EXPLORE THE MATERIAL —
- 1) Answer these questions using the blog excerpt:
(a) In what year was the Women's Welfare Department founded?
(b) What length did the video clip for the TV6 show have to fit?
(c) Near which city is the Abha Seva Sadan Multitherapy Clinic?
- 2) How would you say this sentence from the blog excerpt in Spanish: "It is definitely quite far off the beaten track, but worth the visit."
- 3) Can you quote the blog excerpt word for word between "I just made" and "upliftment of women.", inclusive?

EXCERPT TO READ —
Here is the entire news story that appeared on television, for those of you that can understand (or guess at) Romanian!
This is a video / slideshow I made for the 20th Anniversary party of our Familia AMURTEL home last September. It was such a beautiful feeling to be altogether with all of our Familia AMURTEL children – now of course, most of them are already grown-ups! It has been an amazing experience to see them grow and mature – often quite the roller-coaster ride, but overall I am quite proud of each of them! Glad to have been part of the adventure.
Hope you will enjoy watching this too!
I was invited to Stefan Pusca’s show “Dialogues between the Heart and Soul” on the Romanian TV6 channel – and as I was talking about yoga and kaoshikii, the format of the show is to always include a video clip – so I did a re-edit of the “Kaoshikii around the world” video to fit the 4 minute requirement, and so that we could have some Romanian representation within it! My yoga students loved the video – but were disappointed that they hadn’t had the chance to participate in the project – so now was the opportunity! Hopefully we can redo it in the summer in some more scenic areas of the country – I would like to do it the mountain villages….
On my recent trip to India, I also visited the Ananda Marga Wellness Center in the rural countryside of Ananda Nagar. Dada Dharmavedananda, who runs the project, discovered on the last day of our brief stay that I had video equipment with me – and so we quickly organized a documentation of this new center. It was quite an adventure and the whole team worked very efficiently together.
It was such a heavenly relaxing treat to spend time exercising in nature, taking yogic sun bath treatments, fasting and eating simply as well as doing yoga and meditation together. It is definitely quite far off the beaten track, but worth the visit.
In the autumn of 2015, I had the opportunity to travel to India. I revisited a project that I deeply appreciate and admire – the Abha Seva Sadan Multitherapy Clinic, which serves a very neglected rural area in Jharkhand state, near to the city of Bokaro. I made a short video documentation of one of their most impressive projects, the Cerebral Palsy program for children:
The multidisciplinary team of doctors at the clinic use a combination of acupuncture, physiotherapy, herbal medicine and homeopathy to treat children with cerebral palsy. The results are quite breathtaking. In Romania, one of our kindergartens integrates children with cerebral palsy and over the years, I have seen how their incredibly dedicated parents were always trying out new therapies in the hopes of improvement, which was often quite slight and difficult to determine.
However, in many cases, if the child is treated early enough before the onset of contractures and the resulting physiological deformations, the results are quite visible, as you will observe in the video.
I just made this video documentation of the WWD Golden Jubilee held in Ananda Nagar. My master, Shrii Shrii Anandamurtii founded a special section of Ananda Marga “WWD” standing for the Women’s Welfare Department in 1965 with the mission of promoting the all-round upliftment of women as key to societal transformation. A bird cannot fly with only one wing was a metaphor he often used to encourage women to strengthen themselves, and to encourage men to give appropriate importance to the upliftment of women.
It was memorable and inspiring to join together with so many fellow “Didis” (yogic nuns) and sisters from around the world for this three day program. I attended with two sisters from Romania, and we briefly toured a few places in India before and after the conference.

DATA SECTION —
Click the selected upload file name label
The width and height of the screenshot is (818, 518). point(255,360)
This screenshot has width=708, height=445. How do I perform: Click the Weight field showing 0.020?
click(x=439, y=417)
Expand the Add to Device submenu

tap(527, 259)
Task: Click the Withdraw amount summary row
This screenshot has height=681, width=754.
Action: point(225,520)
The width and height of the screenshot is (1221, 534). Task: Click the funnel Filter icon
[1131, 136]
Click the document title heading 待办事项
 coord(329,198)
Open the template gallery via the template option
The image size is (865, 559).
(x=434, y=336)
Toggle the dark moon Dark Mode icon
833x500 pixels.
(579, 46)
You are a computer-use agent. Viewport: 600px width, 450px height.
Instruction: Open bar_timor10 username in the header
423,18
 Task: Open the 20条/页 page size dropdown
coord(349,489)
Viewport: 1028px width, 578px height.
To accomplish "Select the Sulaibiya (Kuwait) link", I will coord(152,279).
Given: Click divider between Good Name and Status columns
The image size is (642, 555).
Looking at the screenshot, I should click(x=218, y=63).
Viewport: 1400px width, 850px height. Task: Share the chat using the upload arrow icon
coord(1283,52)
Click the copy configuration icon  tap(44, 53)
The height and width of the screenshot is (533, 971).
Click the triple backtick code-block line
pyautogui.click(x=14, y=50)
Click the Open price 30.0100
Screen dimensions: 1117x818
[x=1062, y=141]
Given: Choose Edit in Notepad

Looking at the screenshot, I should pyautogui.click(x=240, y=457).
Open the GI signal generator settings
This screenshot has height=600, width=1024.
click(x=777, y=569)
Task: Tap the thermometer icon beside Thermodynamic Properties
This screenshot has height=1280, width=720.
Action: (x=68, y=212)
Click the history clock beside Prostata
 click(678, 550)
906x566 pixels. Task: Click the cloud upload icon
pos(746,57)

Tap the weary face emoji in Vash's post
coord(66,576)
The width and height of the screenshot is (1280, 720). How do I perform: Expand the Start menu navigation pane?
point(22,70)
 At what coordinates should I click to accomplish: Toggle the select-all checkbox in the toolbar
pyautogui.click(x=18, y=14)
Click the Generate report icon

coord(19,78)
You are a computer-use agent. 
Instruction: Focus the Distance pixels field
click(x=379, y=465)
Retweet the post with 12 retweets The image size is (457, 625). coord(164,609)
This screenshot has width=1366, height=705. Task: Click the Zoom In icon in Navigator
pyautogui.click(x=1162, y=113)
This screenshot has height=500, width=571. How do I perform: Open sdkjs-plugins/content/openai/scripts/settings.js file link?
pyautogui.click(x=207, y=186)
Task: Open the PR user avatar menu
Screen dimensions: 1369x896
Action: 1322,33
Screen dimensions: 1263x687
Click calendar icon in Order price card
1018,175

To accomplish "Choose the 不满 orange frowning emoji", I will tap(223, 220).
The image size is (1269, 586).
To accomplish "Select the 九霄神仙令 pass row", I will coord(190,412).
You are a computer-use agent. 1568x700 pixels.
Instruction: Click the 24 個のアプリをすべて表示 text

OUTPUTS BY TASK —
- 1)
(a) 1965
(b) 4 minutes
(c) Bokaro

- 2) Definitivamente está bastante alejado de los caminos trillados, pero vale la pena visitarlo.

- 3)
I just made this video documentation of the WWD Golden Jubilee held in Ananda Nagar. My master, Shrii Shrii Anandamurtii founded a special section of Ananda Marga “WWD” standing for the Women’s Welfare Department in 1965 with the mission of promoting the all-round upliftment of women as key to societal transformation. A bird cannot fly with only one wing was a metaphor he often used to encourage women to strengthen themselves, and to encourage men to give appropriate importance to the upliftment of women.